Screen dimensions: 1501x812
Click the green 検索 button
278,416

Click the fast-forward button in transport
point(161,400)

____

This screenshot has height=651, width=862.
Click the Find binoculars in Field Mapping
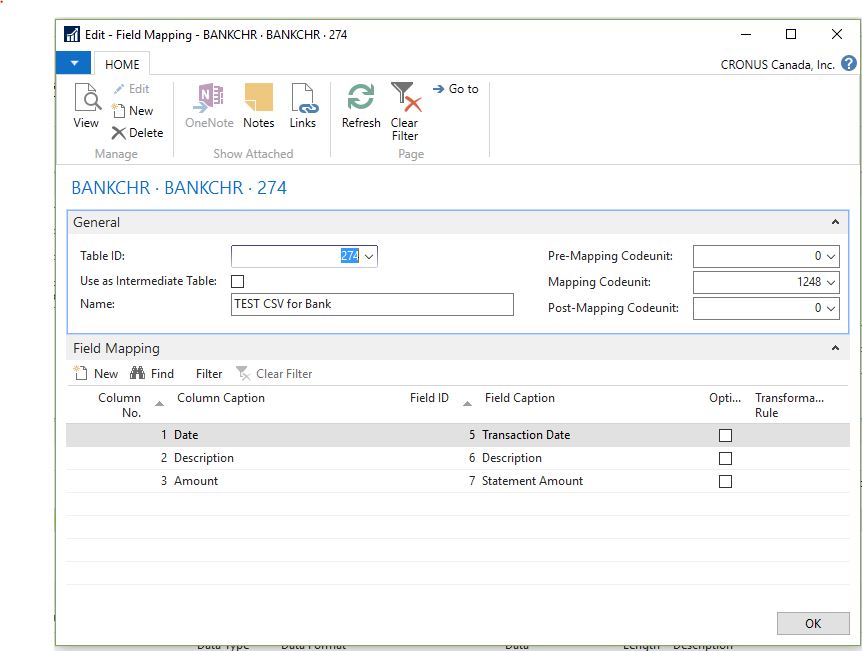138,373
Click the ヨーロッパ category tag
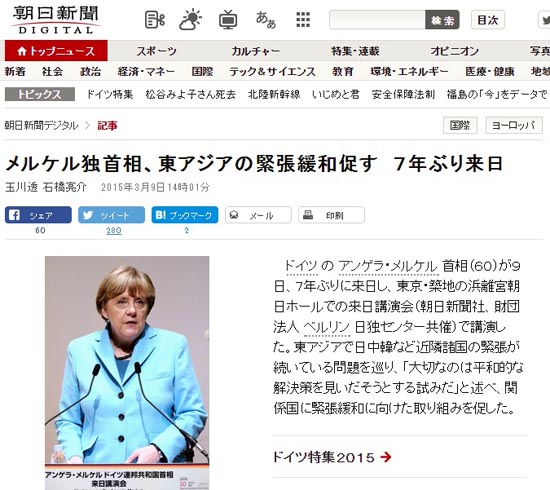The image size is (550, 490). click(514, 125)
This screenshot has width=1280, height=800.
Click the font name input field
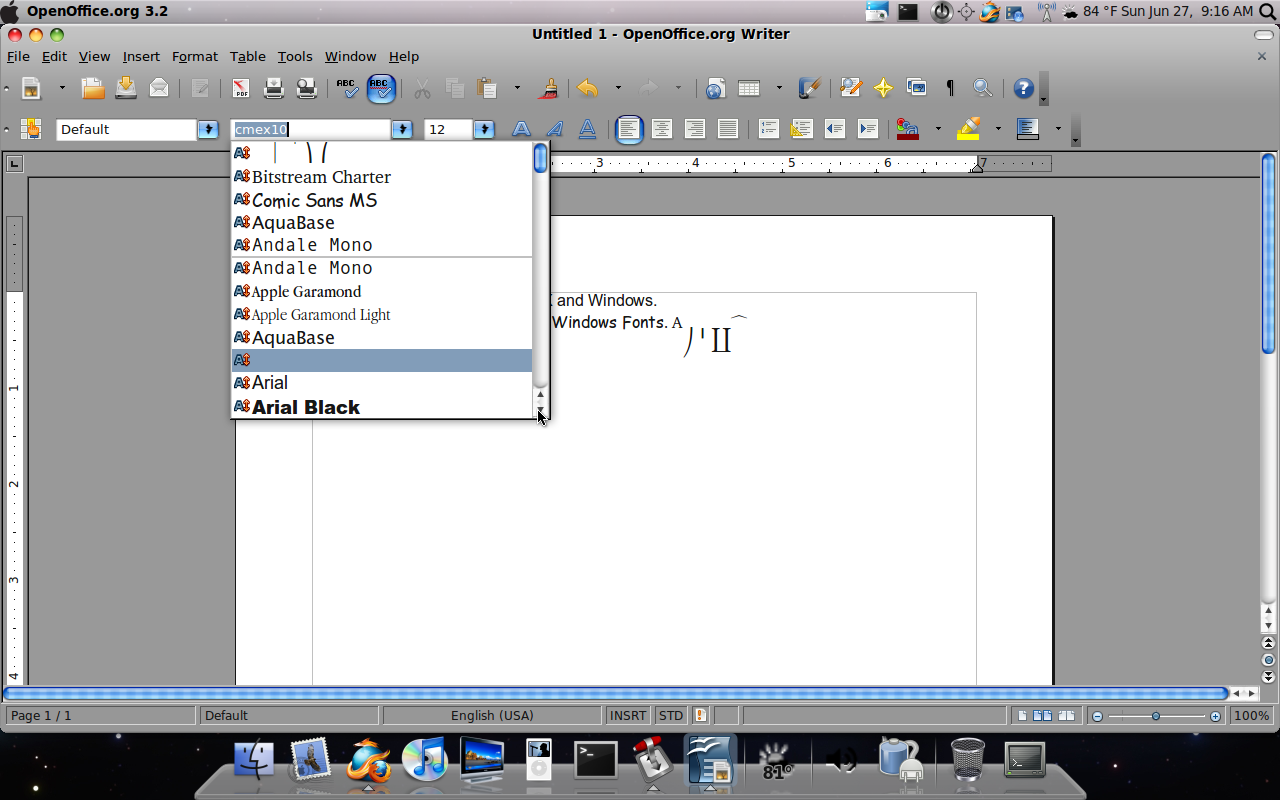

____

### Problem details
Check each line above for the string "height" and copy every line that has it.

### Output below
This screenshot has height=651, width=862.
This screenshot has width=1280, height=800.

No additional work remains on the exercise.